Нападающие схлынули. Прятались за прибрежным кустарником, кричали гортанно. Капитан Асс вынул магазин из «макарова», покачал головой. Наудачу потрогал покалеченный знак «Гвардия» на груди.

– Всё, кирдык. Один патрон. Говорил тебе, Дырыч: не хрен по уткам было палить.

– А жрали бы мы что? – справедливо заметил лейтенант Дыров. – И так почти неделю на том мясе продержались.

– Надо было этим.

Николай потряс самодельным копьём с привязанным к концу ножом.

– Тю, тоже мне, Шварценеггер. И палку бы утопили, и без жратвы остались. Дай, рану посмотрю.

Взводный пощупал черенок стрелы, застрявшей у ротного в плече. Асс поморщился:

– Хватит шерудить. Больно.

– Кремневый наконечник, – заметил Дыров, – дикари, твою мать. Э, что это там?

– Где? – вскинулся капитан и заорал от боли: Дырыч вырвал стрелу, пока друг отвлёкся.

– Всё, всё уже. Сейчас перебинтую, у меня ещё обрывок майки остался.

Месяц назад офицеры парашютно-десантной роты попали в грозу, возвращаясь в расположение части. Потом была древняя каменная «баба», странный полёт через трубу в ледяных сполохах и абсолютно дикая, пустая степь – без малейшего следа шахтёрского посёлка, палаточного лагеря десантуры и вообще каких-либо признаков цивилизации.

Делать нечего – побрели на запад, к Днепру. Через обмелевшие от жары речушки переправлялись вброд или вплавь на сделанных из камыша вязанках. Били самодельным копьём рыбу, охотились на уток, бездарно просадив половину боезапаса. Поначалу очень не хватало соли, но голод – не тётка. Привыкли.

Асс пресекал любые попытки Дырова порассуждать на тему, куда это они попали. И как. И, главное – зачем?

– Сейчас задача – выжить, лейтенант. Это пусть гражданские думают. А мы должны действовать. До людей доберёмся – выясним, что тут за апокалипсис после будущей ядерной войны, и почему самолёты не летают и машины не ездят.

– А может, мы в прошлое попали? – возражал Дырыч. – Зверя помнишь? Хищника? Точно тебе говорю – леопард. А леопардов тут лет тысячу как уже не было.

Вот, вышли к людям. Увидели с пригорка широкую синюю реку (наверняка Днепр), на берегу – какие-то шалаши, костры. Как дурачки, побежали, бестолково крича.

Аборигены гостям не обрадовались – вскочили на невысоких лохматых лошадок, осыпали градом стрел. Пришлось в соответствии с законами тактики отступить на заросший кустарником берег, где конный противник был лишён главного преимущества – скорости и манёвренности. Спешившиеся туземцы получили отпор из пистолетов, но не бросились наутёк, а отошли на безопасное расстояние и явно замышляли что-то нехорошее.

– Индейцы какие-то, что ли? Не похоже.

Асс разглядывал труп нападавшего. Лицо монгольского типа, кожаный кафтан. На шее – бляха тёмного металла. Оторвал, присмотрелся.

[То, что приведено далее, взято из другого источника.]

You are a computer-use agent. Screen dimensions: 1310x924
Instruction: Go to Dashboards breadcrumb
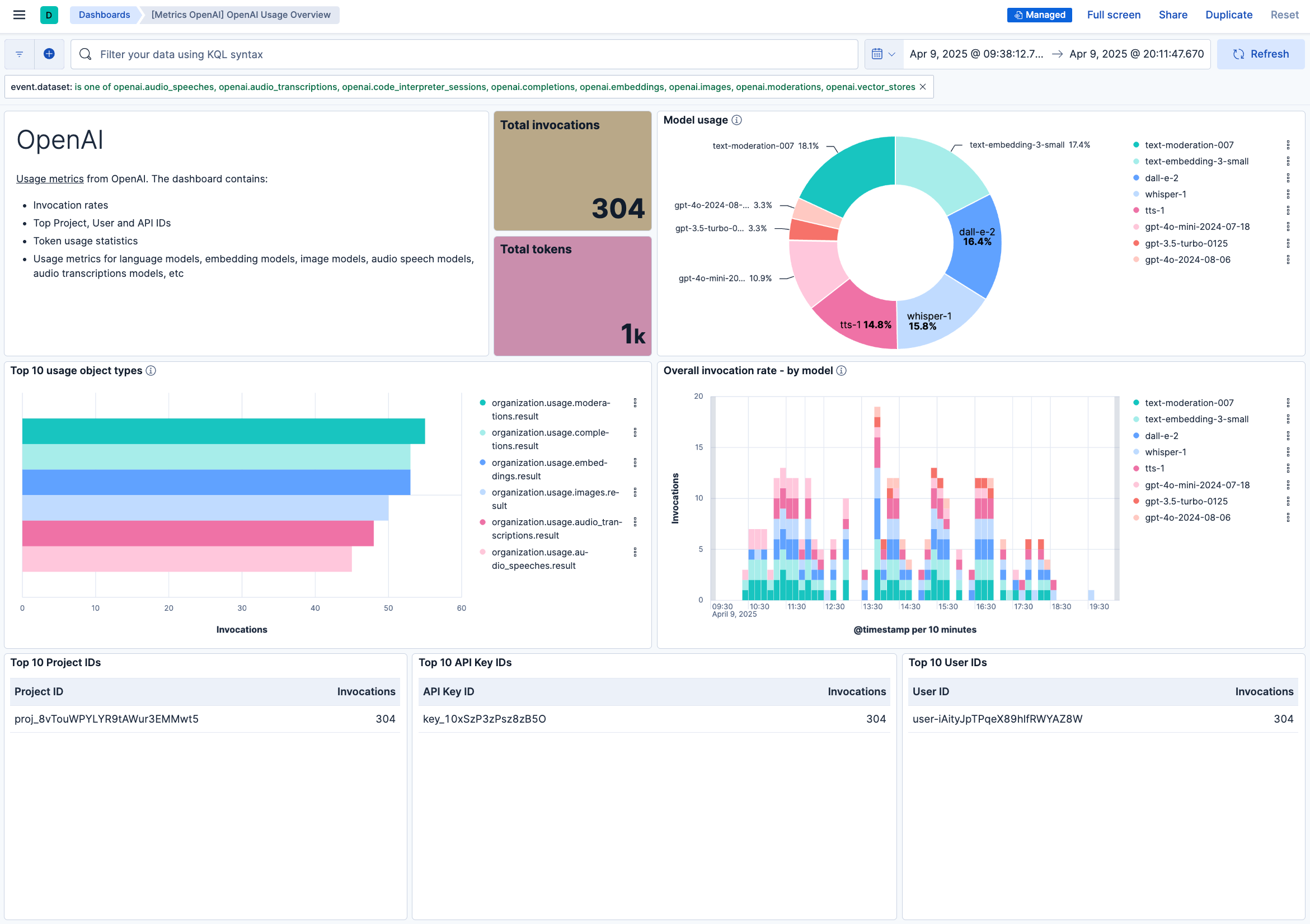[104, 15]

– Ну какие индейцы, Коля? Индейцы в Америке. А это, по всем расчётам – Днепр. Тут разные кочевники жили. Дай, погляжу бляху.

Дыров присвистнул:

– Похоже, тамга. Наверное, хазарский период, а это – кочевники, данники каганата.

– Ты, тля, под умного-то не коси, ты же офицер, – буркнул Асс, – толком объясни – что за народ. Может, договориться сможем.

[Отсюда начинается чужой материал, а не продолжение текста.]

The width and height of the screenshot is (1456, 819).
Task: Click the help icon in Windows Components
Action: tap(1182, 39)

Потянуло дымом. Кем бы ни был противник по национальности, но рисковать больше он не стал – поджёг прибрежный высохший камыш, чтобы выкурить непрошеных гостей.

– Кирдык, – кашляя, сказал капитан, – сейчас зажарят, как куропаток. В реку надо.

Проплыли, наверное, метров пятьдесят, когда увидели корабль. Красивый, стремительный, равномерно взмахивающий длинными вёслами.

– Викинги, – определил Дырыч, – я такую шлюпку на картинке видел.

Размахивая руками, заорал:

– Эге-гей, Европа! Выручайте!

* * *

Дмитрий проснулся с колотящимся сердцем, резко поднялся. Выругался, потёр лоб.